Austrian painter (born 1962)

Franz Brandner (born 11 February 1962) is an Austrian painter and contemporary artist based in Seoul, South Korea. His work focuses on figurative and impressionistic interpretations of landscapes, bridging European artistic traditions with Asian aesthetics. Media in both Austria and South Korea have reported on his role in cultural exchange between the two countries.

== Biography ==
Brandner was born in Steyr, Upper Austria. He graduated from art college in 1980 and began his professional career, including establishing a studio in Innsbruck, in 1982. Before relocating to Asia in the early 2000s, Brandner established his presence in the Austrian art scene. In February 2003, the Government of Lower Austria presented his solo exhibition Impressionen der Wirklichkeit (Impressions of Reality) at the Lower Austrian State Library in Sankt Pölten.

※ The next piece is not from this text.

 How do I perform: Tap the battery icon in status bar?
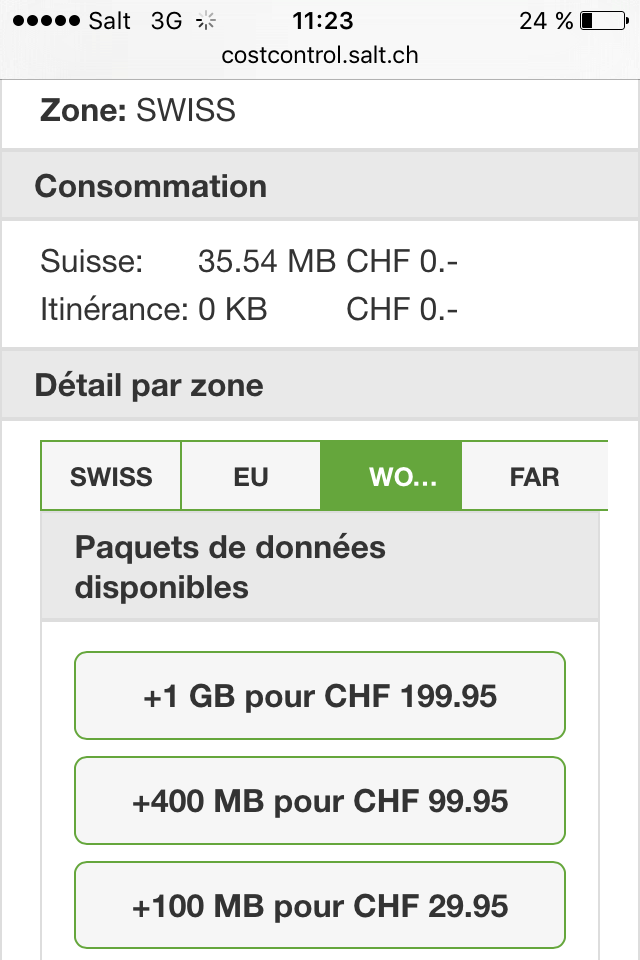click(604, 21)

== Career in South Korea ==
Brandner moved to Seoul in 2002. In 2006, he served as the director of the newly opened "Vienna Art Gallery" in Seoul, an initiative noted for introducing Austrian contemporary art to Korean audiences.

=== Exhibitions ===

- 2023: Dialogue with Nature and Playground Stories, Special Exhibition for the 50th Anniversary of the Children's Grand Park, Seoul. The exhibition was supported by the city's cultural department.
- 2018: Bukchon Hanok Village, Edaily Art Gallery, Seoul.
- 2003: Impressionen der Wirklichkeit, Landhausgalerie Ausstellungsbrücke, Sankt Pölten, Austria. Hosted by the Government of Lower Austria.

== Artistic style ==
Brandner's style is generally described as figurative with strong impressionistic influences, using visible brushstrokes and thin layering of oil paints. The recurring theme in his Korean period is the "Dialogue with Nature," focusing on interpreting Korean motifs such as pine trees and traditional architecture through a European artistic lens.